Mais de 140 medicamentos, entre os quais fármacos para o tratamento da hipertensão, antibióticos, antidepressivos e analgésicos estão proibidos para exportação, segundo uma circular informativa da autoridade nacional do medicamento hoje divulgada.

“Esta suspensão visa assegurar a normalização do abastecimento dos medicamentos críticos que estiveram em rutura no mês de outubro, bem como dos medicamentos que estão a ser abastecidos ao abrigo de autorização de utilização excecional”, refere o Infarmed no documento publicado no ‘site’.

A lista, publicada mensalmente, integra apresentações de fármacos de várias categorias e substâncias ativas, entre os quais o Retrovir, utilizado na terapêutica da infeção por VIH, Tolvon, para o tratamento da depressão, Ulcermin, para o tratamento de úlcera gástrica ou duodenal, o antibiótico Zoref ou o analgésico Obete.

O Infarmed monitoriza a informação sobre as faltas, as ruturas e as cessações de comercialização, no sentido de identificar e evitar, atempadamente, situações críticas que possam afetar a disponibilidade dos medicamentos.

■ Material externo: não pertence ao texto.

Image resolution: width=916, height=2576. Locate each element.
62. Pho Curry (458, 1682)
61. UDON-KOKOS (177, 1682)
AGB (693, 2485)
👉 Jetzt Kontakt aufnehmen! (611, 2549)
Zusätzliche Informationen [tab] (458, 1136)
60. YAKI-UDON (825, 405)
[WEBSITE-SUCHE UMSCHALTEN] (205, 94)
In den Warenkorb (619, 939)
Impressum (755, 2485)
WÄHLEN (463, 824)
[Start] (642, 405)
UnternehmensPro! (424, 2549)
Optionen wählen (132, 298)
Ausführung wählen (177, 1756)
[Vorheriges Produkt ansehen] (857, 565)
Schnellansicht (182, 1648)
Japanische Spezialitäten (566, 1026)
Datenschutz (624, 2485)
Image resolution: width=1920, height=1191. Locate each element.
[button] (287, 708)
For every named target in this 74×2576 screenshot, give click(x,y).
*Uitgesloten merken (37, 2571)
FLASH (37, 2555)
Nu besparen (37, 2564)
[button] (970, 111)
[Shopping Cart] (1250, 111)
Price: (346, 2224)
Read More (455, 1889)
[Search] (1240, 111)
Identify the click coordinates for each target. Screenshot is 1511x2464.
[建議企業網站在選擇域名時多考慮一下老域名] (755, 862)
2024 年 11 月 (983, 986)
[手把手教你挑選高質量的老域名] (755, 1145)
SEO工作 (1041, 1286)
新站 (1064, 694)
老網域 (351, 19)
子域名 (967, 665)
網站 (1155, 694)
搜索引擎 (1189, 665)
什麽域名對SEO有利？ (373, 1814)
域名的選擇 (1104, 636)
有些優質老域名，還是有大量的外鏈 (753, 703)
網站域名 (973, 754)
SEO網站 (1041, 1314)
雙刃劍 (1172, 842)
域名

O Infarmed integra a rede europeia de pontos de contacto das autoridades nacionais competentes, da Agência Europeia de Medicamentos (EMA na sigla em inglês) e da Comissão Europeia que, desde abril de 2019, é utilizada para a partilha de informação sobre ruturas de abastecimento e questões de disponibilidade de medicamentos autorizados na União Europeia.